Repeat the first line of the listing and each line after it, exactly, through the line containing "Task: Toggle the grid display toolbar button".

Data section start

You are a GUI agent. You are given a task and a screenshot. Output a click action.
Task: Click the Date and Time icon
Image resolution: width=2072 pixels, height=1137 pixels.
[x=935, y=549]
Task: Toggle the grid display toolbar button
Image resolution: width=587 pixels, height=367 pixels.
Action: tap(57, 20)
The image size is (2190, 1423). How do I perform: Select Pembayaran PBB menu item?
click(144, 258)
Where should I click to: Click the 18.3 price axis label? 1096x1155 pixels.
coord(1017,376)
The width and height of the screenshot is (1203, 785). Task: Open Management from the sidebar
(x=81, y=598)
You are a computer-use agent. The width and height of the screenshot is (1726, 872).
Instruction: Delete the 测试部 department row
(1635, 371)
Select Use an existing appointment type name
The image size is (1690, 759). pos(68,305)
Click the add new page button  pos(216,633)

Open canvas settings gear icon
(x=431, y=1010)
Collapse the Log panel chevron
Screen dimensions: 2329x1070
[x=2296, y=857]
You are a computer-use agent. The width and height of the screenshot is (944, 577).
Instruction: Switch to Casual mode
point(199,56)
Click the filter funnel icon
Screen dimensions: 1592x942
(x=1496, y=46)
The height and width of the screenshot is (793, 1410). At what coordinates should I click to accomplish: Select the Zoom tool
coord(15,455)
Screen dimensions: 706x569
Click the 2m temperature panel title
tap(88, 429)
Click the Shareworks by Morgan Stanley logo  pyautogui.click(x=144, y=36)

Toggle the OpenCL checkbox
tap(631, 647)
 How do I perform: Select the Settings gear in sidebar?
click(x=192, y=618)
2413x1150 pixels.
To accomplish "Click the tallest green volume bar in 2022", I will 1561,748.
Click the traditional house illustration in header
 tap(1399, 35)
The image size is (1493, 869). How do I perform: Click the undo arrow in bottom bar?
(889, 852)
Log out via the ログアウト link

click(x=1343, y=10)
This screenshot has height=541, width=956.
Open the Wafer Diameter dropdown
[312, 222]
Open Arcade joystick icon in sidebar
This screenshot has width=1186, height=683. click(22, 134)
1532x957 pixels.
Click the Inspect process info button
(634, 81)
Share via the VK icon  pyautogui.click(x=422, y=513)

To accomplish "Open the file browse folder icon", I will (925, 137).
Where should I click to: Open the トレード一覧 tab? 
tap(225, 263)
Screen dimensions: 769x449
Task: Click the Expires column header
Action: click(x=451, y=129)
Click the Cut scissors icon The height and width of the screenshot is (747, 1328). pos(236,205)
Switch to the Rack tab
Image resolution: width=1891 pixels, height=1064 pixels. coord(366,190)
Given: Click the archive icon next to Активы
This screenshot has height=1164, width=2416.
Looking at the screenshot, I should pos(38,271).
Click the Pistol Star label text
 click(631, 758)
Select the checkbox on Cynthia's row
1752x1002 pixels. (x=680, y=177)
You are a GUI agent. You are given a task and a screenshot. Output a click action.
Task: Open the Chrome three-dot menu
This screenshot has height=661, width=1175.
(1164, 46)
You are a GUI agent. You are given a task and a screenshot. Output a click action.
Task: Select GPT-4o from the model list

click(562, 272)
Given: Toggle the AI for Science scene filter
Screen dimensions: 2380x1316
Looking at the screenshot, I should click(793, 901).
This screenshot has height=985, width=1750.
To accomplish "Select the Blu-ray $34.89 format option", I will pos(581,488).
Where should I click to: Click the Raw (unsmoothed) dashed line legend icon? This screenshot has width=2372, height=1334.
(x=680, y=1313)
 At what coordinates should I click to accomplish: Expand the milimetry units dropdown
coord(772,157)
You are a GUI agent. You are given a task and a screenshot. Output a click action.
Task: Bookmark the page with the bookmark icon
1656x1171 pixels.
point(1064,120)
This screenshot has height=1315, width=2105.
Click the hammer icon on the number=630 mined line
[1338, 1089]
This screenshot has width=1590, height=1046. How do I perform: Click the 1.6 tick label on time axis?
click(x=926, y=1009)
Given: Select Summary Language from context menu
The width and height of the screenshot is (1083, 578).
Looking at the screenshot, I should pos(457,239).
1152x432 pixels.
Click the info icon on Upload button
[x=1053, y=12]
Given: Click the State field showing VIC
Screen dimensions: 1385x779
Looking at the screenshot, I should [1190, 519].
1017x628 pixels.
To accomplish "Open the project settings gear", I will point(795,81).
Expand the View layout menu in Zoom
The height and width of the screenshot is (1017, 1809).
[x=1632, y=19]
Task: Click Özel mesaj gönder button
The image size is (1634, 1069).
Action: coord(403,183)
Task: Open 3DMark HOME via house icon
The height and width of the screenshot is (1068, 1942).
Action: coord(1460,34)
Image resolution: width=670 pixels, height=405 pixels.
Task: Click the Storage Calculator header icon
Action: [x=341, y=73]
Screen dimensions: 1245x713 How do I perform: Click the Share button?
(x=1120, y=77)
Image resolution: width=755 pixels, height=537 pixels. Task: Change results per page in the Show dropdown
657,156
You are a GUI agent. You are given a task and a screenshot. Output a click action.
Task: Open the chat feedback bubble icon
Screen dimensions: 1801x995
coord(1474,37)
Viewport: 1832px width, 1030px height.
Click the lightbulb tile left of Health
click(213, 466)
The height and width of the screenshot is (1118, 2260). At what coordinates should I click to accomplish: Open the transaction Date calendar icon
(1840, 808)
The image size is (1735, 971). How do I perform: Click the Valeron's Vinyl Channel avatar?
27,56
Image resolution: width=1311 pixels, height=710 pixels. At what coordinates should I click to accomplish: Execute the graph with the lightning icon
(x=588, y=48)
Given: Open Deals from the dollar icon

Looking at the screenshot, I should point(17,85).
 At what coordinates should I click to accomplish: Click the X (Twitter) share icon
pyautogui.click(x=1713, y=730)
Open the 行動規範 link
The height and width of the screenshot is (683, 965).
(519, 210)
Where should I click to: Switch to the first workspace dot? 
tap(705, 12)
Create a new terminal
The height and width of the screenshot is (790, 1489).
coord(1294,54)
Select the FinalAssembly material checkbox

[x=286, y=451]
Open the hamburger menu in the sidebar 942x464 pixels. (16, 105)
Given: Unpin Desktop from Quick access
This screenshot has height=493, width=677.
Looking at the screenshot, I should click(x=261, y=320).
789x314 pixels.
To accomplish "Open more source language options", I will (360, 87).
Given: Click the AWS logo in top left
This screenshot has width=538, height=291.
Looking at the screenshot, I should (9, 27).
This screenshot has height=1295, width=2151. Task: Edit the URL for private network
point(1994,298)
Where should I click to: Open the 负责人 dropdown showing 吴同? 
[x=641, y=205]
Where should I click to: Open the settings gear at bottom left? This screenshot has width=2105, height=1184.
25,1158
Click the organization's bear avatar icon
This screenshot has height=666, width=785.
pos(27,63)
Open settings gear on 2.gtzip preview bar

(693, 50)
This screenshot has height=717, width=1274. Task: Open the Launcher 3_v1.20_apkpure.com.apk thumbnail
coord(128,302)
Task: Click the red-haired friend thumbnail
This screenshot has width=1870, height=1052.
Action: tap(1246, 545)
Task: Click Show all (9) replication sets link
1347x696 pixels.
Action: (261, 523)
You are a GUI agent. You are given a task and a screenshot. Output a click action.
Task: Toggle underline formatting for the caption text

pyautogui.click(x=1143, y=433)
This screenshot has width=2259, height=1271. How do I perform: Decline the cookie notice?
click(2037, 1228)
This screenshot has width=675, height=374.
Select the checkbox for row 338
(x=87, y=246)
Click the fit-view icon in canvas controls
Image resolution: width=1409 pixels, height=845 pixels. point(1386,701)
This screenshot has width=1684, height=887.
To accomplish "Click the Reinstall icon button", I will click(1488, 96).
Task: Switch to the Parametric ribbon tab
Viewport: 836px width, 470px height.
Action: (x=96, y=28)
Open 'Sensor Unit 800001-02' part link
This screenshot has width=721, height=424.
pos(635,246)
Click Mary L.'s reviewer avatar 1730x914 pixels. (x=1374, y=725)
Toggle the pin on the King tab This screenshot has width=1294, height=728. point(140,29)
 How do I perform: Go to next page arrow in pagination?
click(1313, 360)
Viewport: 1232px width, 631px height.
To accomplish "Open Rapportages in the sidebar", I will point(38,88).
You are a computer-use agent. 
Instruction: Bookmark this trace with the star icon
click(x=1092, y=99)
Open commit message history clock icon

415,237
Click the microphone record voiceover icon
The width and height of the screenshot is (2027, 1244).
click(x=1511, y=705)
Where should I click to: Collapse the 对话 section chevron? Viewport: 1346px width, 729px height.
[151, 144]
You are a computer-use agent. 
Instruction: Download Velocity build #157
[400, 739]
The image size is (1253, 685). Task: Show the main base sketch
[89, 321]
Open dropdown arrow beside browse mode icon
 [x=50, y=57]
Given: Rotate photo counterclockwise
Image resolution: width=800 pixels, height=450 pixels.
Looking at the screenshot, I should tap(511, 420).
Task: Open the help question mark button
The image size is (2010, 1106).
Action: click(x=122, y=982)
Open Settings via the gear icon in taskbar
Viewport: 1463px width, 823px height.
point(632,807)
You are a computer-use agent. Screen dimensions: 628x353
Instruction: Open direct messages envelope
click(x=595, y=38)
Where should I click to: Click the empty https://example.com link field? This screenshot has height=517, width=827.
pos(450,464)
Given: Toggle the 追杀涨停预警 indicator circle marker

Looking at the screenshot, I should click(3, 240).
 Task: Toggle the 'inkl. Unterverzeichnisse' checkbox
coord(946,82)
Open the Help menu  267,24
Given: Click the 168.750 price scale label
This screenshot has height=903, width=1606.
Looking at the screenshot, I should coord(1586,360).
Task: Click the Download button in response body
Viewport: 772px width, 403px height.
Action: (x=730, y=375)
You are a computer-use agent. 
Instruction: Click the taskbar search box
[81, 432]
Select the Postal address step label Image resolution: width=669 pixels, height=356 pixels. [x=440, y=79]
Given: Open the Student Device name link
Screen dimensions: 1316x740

Data section end

Task answer »
You are a GUI agent. You are given a task and a screenshot. Output a click action.
Task: Click the Date and Time icon
Image resolution: width=2072 pixels, height=1137 pixels.
[x=935, y=549]
Task: Toggle the grid display toolbar button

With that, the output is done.